- Opening Delimiter -
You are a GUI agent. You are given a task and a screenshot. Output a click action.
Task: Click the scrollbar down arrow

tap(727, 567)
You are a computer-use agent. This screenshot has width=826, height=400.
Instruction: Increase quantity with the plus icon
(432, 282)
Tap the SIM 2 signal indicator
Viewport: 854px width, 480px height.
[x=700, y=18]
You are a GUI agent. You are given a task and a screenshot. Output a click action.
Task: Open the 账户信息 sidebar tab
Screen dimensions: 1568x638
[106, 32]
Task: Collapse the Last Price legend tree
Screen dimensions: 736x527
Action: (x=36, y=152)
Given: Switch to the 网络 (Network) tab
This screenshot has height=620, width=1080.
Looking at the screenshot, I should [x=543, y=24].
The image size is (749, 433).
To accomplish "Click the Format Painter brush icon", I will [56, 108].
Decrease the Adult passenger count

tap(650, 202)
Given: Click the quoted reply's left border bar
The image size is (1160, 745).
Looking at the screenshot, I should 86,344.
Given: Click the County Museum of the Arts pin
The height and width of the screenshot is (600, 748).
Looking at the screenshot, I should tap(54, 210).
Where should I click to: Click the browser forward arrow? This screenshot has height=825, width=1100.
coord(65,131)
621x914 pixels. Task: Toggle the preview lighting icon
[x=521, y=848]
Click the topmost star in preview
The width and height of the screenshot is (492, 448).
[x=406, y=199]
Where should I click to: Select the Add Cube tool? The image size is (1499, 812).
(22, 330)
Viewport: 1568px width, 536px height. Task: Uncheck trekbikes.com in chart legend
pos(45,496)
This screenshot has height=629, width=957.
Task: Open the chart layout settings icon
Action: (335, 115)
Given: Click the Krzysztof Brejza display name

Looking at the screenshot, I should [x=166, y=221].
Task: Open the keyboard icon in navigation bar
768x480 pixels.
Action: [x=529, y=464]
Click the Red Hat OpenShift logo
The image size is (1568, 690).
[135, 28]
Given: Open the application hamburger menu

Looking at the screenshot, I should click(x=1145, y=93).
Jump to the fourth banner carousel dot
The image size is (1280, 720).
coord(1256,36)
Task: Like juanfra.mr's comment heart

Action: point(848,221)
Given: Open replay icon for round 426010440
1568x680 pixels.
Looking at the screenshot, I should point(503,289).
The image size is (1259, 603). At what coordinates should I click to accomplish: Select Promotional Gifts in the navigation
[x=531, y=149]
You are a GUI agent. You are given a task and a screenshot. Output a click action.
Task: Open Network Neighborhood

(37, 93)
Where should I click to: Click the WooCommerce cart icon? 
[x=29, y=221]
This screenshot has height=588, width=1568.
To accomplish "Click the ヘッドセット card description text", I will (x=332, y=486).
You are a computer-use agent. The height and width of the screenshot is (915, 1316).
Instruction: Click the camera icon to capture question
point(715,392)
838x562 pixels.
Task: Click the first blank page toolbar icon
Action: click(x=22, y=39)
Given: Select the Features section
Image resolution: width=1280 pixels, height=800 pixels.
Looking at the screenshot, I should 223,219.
- Closing Delimiter -
# Your task
Each record must appear again, word for word.

# Solution below
You are a GUI agent. You are given a task and a screenshot. Output a click action.
Task: Click the scrollbar down arrow

tap(727, 567)
You are a computer-use agent. This screenshot has width=826, height=400.
Instruction: Increase quantity with the plus icon
(432, 282)
Tap the SIM 2 signal indicator
Viewport: 854px width, 480px height.
[x=700, y=18]
You are a GUI agent. You are given a task and a screenshot. Output a click action.
Task: Open the 账户信息 sidebar tab
Screen dimensions: 1568x638
[106, 32]
Task: Collapse the Last Price legend tree
Screen dimensions: 736x527
Action: (x=36, y=152)
Given: Switch to the 网络 (Network) tab
This screenshot has height=620, width=1080.
Looking at the screenshot, I should [x=543, y=24].
The image size is (749, 433).
To accomplish "Click the Format Painter brush icon", I will [56, 108].
Decrease the Adult passenger count

tap(650, 202)
Given: Click the quoted reply's left border bar
The image size is (1160, 745).
Looking at the screenshot, I should 86,344.
Given: Click the County Museum of the Arts pin
The height and width of the screenshot is (600, 748).
Looking at the screenshot, I should tap(54, 210).
Where should I click to: Click the browser forward arrow? This screenshot has height=825, width=1100.
coord(65,131)
621x914 pixels. Task: Toggle the preview lighting icon
[x=521, y=848]
Click the topmost star in preview
The width and height of the screenshot is (492, 448).
[x=406, y=199]
Where should I click to: Select the Add Cube tool? The image size is (1499, 812).
(22, 330)
Viewport: 1568px width, 536px height. Task: Uncheck trekbikes.com in chart legend
pos(45,496)
This screenshot has height=629, width=957.
Task: Open the chart layout settings icon
Action: (335, 115)
Given: Click the Krzysztof Brejza display name

Looking at the screenshot, I should [x=166, y=221].
Task: Open the keyboard icon in navigation bar
768x480 pixels.
Action: [x=529, y=464]
Click the Red Hat OpenShift logo
The image size is (1568, 690).
[135, 28]
Given: Open the application hamburger menu

Looking at the screenshot, I should click(x=1145, y=93).
Jump to the fourth banner carousel dot
The image size is (1280, 720).
coord(1256,36)
Task: Like juanfra.mr's comment heart

Action: point(848,221)
Given: Open replay icon for round 426010440
1568x680 pixels.
Looking at the screenshot, I should point(503,289).
The image size is (1259, 603). At what coordinates should I click to accomplish: Select Promotional Gifts in the navigation
[x=531, y=149]
You are a GUI agent. You are given a task and a screenshot. Output a click action.
Task: Open Network Neighborhood

(37, 93)
Where should I click to: Click the WooCommerce cart icon? 
[x=29, y=221]
This screenshot has height=588, width=1568.
To accomplish "Click the ヘッドセット card description text", I will (x=332, y=486).
You are a computer-use agent. The height and width of the screenshot is (915, 1316).
Instruction: Click the camera icon to capture question
point(715,392)
838x562 pixels.
Task: Click the first blank page toolbar icon
Action: click(x=22, y=39)
Given: Select the Features section
Image resolution: width=1280 pixels, height=800 pixels.
Looking at the screenshot, I should 223,219.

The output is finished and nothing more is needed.